Domino’s decided to post a statement on its Web site 24 hours after the inappropriate employee video was released. It told customers that the company was aware of the video, that the employees who made it claimed it was a hoax, and that they had been fired and were now facing felony charges.

About 48 hours after the incident occurred, the company posted a video response to YouTube. It featured CEO Patrick Doyle discussing how angry Domino’s was about the incident and how it was not representative of the way the company had conducted business for the past 49 years. Although this was an unprecedented move, many faulted Domino’s for not responding to the problem immediately—a criticism McIntyre finds laughable.

While Domino’s found the employees responsible for the video and made sure they were fired and charged with tampering with food, the company also was communicating with the Web sites where the video was being circulated.

“We were addressing a core audience,” McIntyre says. “To do otherwise would have been putting out a candle with a fire hose.”

Before every move, Domino’s weighed carefully whether to communicate about the video to a larger audience. When it did post that first statement on its Web site, the number of views of the original YouTube video doubled to half a million.

“I don’t want to say we triggered our own crisis,” McIntyre says, “but we knew what was going to happen. As soon as we posted a statement on our Web site, we were essentially posting chapter two, and we knew people were going to go find chapter one.”

Dezenhall, author of Damage Control, agrees that sometimes less is more when it comes to crisis communication.

“Some organizations make the mistake of doing too much PR with the assumption that everybody is as aware of the incident as they are,” he says. “When you do that, you can create a situation whereby you actually make anxious consumers who had not heard of the issue aware of it.”

He recommends instead communicating only to customers who express concern with responses to what are typically their two main questions: “Am I going to be OK?” and “What are you doing about it?”

Saladworks President Paul Steck, though, has a different view on the subject.

“Overcommunicate would be my strong recommendation to anyone in the case of a crisis,” he says.

When spinach was linked to an outbreak of E. Coli in 2006, communication about what Saladworks was doing to combat the problem helped the company stop a three-week sales slump dead in its tracks.

“You’ve got to take the most conservative, safe approach possible,” Steck says. “Even though we were being told our spinach was okay by our spinach vendors, our response was, ‘We don’t care.
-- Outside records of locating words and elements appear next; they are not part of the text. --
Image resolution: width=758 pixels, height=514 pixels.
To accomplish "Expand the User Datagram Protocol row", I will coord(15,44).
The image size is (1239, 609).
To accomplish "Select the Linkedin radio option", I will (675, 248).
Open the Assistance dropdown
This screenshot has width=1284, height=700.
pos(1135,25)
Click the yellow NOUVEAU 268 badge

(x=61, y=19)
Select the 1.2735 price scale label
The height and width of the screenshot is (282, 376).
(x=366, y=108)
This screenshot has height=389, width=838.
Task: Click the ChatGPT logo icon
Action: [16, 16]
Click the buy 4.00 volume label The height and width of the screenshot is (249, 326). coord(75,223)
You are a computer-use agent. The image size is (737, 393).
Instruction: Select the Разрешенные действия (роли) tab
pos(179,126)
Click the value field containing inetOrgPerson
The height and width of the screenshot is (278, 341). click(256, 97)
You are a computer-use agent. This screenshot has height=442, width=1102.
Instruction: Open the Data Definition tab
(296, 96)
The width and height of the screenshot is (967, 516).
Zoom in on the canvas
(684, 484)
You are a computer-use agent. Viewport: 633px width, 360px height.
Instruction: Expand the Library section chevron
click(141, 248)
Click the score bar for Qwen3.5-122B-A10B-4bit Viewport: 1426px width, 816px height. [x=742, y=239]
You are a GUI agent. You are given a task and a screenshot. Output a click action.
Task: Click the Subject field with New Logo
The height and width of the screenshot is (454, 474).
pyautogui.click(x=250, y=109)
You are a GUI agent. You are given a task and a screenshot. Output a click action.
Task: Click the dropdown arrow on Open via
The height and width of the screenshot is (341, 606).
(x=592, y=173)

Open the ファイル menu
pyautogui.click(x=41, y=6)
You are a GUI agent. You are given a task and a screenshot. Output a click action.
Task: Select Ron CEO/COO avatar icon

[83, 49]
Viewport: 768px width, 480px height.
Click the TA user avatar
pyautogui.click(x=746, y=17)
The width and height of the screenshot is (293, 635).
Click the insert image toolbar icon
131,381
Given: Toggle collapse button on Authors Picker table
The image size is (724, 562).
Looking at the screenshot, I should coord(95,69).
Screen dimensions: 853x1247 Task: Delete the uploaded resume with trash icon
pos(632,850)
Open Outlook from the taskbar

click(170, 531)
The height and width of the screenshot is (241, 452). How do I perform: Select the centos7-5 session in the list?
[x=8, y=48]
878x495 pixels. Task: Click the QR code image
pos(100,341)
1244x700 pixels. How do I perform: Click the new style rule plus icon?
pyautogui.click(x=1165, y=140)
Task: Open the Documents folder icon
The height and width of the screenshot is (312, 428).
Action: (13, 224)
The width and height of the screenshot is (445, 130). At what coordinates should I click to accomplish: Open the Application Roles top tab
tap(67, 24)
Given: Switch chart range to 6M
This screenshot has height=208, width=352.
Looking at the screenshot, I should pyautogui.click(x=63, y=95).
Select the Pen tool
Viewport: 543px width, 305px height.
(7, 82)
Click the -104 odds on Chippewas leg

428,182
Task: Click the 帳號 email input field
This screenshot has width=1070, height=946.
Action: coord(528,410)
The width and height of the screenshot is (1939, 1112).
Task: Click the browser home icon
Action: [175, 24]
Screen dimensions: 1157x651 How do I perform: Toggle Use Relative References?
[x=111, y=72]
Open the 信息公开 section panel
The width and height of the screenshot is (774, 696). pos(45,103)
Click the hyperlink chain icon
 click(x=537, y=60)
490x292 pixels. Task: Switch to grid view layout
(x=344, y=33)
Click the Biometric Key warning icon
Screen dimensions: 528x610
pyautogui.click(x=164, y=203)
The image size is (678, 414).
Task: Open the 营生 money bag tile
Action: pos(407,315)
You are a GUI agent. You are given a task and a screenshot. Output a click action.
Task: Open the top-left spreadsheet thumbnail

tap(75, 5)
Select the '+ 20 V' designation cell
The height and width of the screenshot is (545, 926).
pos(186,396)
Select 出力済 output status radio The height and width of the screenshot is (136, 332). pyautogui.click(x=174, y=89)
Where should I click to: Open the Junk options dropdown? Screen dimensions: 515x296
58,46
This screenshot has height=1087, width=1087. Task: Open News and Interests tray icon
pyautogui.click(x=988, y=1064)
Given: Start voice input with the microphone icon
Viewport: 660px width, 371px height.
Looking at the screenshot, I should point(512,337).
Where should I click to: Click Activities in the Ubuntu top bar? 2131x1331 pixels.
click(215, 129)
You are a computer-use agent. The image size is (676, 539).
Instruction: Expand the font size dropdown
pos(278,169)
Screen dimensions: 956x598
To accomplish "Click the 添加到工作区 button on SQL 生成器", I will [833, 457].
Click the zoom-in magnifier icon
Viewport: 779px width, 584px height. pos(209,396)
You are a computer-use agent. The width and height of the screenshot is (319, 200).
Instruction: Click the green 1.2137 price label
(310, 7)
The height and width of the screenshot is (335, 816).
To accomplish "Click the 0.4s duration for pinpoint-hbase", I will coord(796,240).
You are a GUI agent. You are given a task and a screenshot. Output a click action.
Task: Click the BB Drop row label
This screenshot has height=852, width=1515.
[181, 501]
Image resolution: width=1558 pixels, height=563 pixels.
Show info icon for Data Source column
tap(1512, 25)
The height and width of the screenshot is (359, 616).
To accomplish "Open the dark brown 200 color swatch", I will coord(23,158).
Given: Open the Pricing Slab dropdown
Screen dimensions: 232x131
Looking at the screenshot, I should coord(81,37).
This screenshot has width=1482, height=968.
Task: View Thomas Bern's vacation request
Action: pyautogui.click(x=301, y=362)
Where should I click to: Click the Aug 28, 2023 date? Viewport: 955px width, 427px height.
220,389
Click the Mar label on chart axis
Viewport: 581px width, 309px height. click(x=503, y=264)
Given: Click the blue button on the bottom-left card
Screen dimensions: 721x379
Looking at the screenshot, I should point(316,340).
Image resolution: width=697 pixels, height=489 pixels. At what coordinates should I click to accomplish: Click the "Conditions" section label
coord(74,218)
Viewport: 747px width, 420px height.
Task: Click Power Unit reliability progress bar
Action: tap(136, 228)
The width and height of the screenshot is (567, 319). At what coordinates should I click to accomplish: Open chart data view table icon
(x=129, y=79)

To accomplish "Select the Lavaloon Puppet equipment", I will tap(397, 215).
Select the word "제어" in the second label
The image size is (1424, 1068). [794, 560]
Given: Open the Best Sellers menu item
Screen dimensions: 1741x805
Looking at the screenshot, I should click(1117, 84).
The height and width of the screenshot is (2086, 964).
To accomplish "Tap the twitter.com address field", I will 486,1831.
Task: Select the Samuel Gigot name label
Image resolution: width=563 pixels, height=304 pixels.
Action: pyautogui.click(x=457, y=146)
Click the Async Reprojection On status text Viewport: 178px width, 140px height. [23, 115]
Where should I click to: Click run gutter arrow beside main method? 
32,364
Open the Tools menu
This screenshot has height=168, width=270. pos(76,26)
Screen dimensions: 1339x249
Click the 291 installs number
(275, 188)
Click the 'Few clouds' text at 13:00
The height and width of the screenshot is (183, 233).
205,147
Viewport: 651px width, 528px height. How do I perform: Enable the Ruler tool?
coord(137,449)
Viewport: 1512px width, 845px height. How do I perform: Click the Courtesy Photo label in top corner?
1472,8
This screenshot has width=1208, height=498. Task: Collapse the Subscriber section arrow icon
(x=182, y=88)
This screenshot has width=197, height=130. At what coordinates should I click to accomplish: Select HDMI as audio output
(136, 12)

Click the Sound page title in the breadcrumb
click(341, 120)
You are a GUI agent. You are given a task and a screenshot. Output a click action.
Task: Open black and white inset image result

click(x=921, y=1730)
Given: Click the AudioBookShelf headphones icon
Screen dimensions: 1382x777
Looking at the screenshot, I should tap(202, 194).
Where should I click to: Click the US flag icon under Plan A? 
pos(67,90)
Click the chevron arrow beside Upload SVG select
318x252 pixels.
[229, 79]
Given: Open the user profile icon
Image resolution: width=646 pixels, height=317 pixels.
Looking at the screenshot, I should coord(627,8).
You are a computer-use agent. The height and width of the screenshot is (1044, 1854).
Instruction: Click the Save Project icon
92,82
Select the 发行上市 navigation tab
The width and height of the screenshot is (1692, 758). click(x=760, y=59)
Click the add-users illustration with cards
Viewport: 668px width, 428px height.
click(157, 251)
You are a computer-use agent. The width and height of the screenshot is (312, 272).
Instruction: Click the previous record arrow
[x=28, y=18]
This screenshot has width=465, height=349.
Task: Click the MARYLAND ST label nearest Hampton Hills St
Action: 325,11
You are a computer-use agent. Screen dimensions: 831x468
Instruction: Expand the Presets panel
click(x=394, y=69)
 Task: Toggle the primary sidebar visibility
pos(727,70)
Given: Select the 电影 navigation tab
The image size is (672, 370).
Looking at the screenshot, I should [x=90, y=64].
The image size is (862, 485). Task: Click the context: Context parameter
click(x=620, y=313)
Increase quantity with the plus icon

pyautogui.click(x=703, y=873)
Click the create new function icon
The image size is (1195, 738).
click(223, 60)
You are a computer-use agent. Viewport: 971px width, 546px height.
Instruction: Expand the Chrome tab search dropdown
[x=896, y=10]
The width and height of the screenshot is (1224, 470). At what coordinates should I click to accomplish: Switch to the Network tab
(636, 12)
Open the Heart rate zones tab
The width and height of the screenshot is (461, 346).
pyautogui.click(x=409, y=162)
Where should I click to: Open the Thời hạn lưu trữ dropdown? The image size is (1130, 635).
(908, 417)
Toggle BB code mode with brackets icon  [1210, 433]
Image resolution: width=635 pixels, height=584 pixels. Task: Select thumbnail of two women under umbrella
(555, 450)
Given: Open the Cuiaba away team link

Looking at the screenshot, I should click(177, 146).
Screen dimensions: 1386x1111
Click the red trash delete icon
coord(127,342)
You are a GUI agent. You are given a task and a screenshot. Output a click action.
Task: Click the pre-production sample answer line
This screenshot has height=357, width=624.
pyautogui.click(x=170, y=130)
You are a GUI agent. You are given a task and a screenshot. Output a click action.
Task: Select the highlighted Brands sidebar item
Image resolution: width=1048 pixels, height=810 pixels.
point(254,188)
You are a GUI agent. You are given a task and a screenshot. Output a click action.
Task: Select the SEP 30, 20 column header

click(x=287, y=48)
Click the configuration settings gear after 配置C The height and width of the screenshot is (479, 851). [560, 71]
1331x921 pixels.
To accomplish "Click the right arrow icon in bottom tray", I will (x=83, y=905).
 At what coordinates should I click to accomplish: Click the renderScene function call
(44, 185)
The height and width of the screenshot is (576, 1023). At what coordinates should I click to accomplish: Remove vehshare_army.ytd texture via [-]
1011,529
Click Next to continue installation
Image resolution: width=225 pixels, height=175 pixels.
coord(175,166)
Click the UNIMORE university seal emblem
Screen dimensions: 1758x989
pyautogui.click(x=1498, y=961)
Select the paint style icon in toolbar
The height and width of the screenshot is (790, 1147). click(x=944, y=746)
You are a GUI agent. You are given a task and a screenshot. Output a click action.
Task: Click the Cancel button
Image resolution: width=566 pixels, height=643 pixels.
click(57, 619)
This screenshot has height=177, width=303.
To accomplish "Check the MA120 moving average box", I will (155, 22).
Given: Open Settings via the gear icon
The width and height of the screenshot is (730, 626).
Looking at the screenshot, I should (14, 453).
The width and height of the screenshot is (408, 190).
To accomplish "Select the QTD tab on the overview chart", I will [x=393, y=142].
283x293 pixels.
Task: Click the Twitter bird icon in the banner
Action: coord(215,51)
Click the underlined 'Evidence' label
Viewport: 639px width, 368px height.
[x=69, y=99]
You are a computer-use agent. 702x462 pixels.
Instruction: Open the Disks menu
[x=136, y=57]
Toss it.’”

After the company disposed of as much as $20,000 worth of spinach throughout its 80 stores, it did everything possible to get the message out to customers that, until further notice, Saladworks was a spinach-free zone.

“We created a printed message that went up in every store,” Steck says. “We crafted a script of exactly what the salad makers, our hourly employees, should say to customers if they asked about it.”

And they embraced another key component of communication: dealing with the media.

Become Media Savvy

All of the experts QSR interviewed agree that cooperation with the press is a must during crisis recovery.

“Corporate should decide what are the key messages that they want to get out, what’s the basic information they need to provide, what is the company’s position on this,” says Julia Stewart, a spokeswoman for the Produce Marketing Association, adding that companies also must take whatever steps are needed to overcome customers’ remaining fears.

“If you don’t have a leader with absolute power, you don’t have a crisis team.”

For Saladworks, that meant reassuring the media that the concept had taken spinach off the menu and would keep it off for as long as it was in question.

At Domino’s, communicating the core message that “Domino’s didn’t do this” became a key strategy. The company emphasized the point so successfully that most of the media coverage turned into a case study of how social media can turn disastrous for a company—instead of a criticism of Domino’s.

Smithfield’s, too, found communication with the media to be beneficial during its swine flu scare.

Averitte took a proactive approach to media coverage, sending the blog post he had drafted to his media list.